From the first line to the last, set down the material exactly and drop every picture.

*Data to use*:
■ ■ ■

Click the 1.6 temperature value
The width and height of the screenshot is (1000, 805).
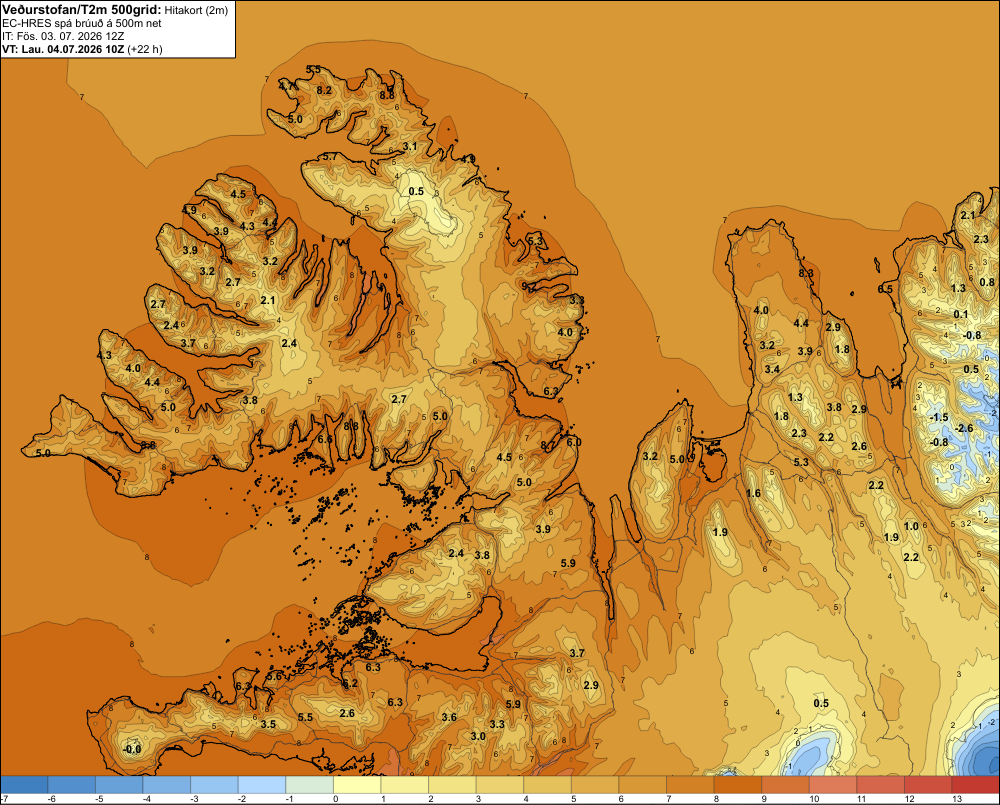pyautogui.click(x=753, y=493)
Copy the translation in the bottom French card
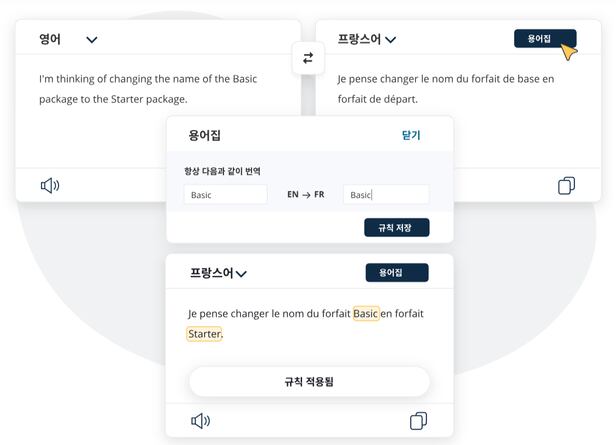Image resolution: width=616 pixels, height=445 pixels. [419, 421]
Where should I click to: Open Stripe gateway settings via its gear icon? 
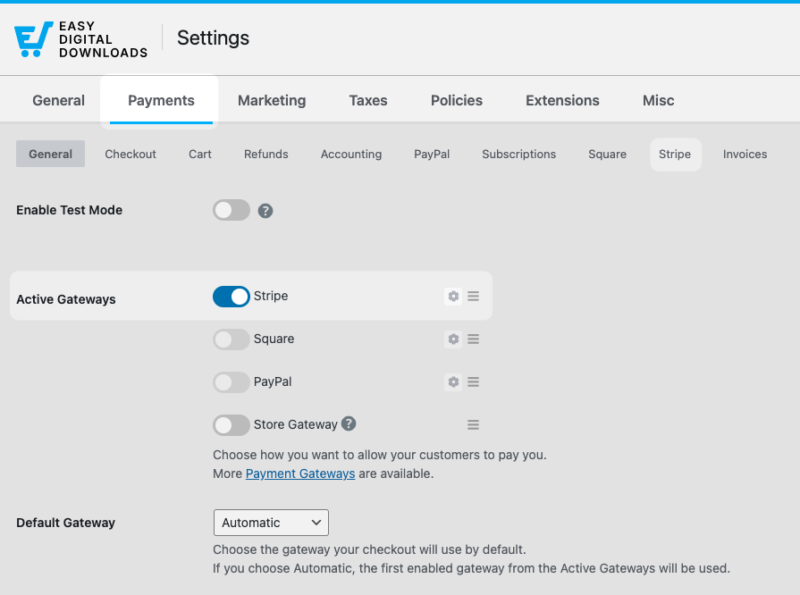(453, 296)
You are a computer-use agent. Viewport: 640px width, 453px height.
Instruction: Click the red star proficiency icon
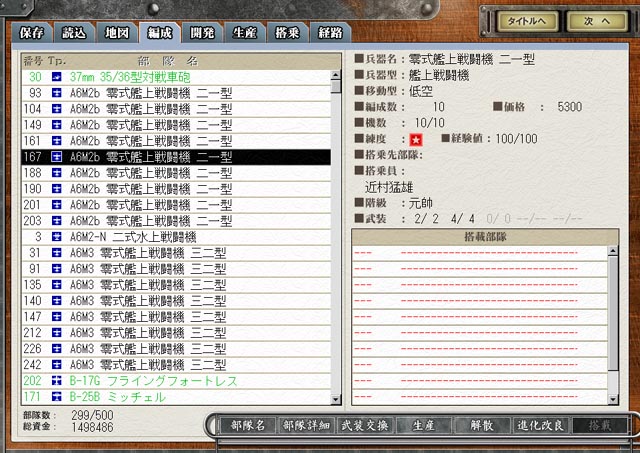(x=417, y=138)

■ ■ ■

*Answer area*:
Click the 1.6 temperature value
The width and height of the screenshot is (1000, 805).
pyautogui.click(x=753, y=493)
Copy the translation in the bottom French card
Image resolution: width=616 pixels, height=445 pixels. [419, 421]
Where should I click to: Open Stripe gateway settings via its gear icon? 
(453, 296)
You are a computer-use agent. Viewport: 640px width, 453px height.
Instruction: Click the red star proficiency icon
(x=417, y=138)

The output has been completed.